- **Exercise requirements**:
Using the records that follow, copy every line containing the word "column".

____________________

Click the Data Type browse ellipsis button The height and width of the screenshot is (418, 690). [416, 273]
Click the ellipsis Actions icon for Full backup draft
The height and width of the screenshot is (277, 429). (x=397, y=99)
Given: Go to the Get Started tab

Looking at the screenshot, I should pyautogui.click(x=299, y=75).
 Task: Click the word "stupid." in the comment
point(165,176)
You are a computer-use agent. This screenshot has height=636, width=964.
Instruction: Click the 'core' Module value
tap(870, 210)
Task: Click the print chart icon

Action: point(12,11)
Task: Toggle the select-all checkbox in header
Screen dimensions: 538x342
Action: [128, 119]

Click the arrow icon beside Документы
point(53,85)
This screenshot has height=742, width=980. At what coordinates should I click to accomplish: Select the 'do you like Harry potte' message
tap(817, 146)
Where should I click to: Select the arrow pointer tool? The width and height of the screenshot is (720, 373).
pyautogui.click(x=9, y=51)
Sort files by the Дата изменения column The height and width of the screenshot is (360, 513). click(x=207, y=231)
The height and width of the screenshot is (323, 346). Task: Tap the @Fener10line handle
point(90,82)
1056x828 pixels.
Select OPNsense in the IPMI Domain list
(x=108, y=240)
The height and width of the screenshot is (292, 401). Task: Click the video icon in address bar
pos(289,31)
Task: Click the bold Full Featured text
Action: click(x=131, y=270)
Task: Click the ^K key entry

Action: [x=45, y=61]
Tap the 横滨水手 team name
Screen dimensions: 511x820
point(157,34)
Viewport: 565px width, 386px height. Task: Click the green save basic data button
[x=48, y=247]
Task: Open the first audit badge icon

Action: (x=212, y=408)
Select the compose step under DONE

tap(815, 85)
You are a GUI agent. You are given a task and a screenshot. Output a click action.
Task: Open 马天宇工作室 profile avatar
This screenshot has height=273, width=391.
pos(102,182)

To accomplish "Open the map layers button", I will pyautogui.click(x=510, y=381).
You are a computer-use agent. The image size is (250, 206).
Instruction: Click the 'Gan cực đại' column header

____________________

- **Task result**:
Sort files by the Дата изменения column The height and width of the screenshot is (360, 513). click(x=207, y=231)
Instruction: Click the 'Gan cực đại' column header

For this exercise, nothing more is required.